Clipperton teaches Sociology 288: Institutions and Society, where students learn about different types of institutions and try to develop solutions. This year, her class is focusing on tackling the community college transfers problem.
One group of students suggested NU develop a set of transfer pathways called “cat tracks” to show potential students the ways they could ultimately attend NU. She said student ideas like these are important for the initiative to function well.
“If one of the issues is that students aren’t thinking seriously about coming to NU, it seems logical that you would have some students work on that side of the problem,” Clipperton said. “They’re much closer to the age in time when you would be thinking about these things and they have a different perspective.”

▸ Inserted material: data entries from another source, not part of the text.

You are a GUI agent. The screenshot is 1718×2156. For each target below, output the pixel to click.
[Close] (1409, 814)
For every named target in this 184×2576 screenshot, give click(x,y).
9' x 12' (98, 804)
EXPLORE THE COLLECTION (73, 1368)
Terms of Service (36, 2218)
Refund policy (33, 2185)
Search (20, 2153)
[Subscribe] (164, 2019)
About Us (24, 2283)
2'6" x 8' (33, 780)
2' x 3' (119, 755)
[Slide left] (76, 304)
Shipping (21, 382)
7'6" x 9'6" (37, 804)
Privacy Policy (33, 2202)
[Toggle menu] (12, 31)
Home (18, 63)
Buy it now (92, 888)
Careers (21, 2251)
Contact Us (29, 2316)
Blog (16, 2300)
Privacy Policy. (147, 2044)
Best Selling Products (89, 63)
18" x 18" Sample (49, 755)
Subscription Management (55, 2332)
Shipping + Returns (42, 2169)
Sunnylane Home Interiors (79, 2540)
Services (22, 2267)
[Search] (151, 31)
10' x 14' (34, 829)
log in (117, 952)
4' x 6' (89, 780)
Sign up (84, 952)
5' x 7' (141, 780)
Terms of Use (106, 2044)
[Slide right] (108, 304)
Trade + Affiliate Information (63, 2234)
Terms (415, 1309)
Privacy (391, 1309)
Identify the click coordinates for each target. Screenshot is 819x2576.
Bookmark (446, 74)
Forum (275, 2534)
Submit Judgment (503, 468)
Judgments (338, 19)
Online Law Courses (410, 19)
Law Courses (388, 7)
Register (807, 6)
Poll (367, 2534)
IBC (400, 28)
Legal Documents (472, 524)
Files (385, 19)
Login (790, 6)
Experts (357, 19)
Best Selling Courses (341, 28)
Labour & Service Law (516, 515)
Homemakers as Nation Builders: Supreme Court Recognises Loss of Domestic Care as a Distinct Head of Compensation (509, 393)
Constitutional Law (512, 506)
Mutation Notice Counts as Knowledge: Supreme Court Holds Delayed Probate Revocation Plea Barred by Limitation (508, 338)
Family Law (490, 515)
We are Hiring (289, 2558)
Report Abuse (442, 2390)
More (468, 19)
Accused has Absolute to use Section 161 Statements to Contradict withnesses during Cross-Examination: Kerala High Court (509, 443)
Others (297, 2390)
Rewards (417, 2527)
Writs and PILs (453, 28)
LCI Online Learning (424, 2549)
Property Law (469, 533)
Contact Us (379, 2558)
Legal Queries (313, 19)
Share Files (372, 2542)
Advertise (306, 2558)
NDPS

Prasad said she has also received feedback from community college students who feel NU’s privileged culture deters them. While the effort is to get students in the door, she said the initiative needs to expand to making transfer students feel more welcomed.
Song said some people at NU believe community college is only for those who failed out of high school or cannot afford a four-year program. However, he said these stereotypes are misleading.
If his community college had as many resources as NU, Song said he would’ve happily attended for four years. He added attending community college made him more grateful for the opportunities he has at NU.
“It’s great that people view college in this transitory rite-of-passage way, but … I went through a lot to get to this point. It’s left me with this appreciation for being here,” Song said.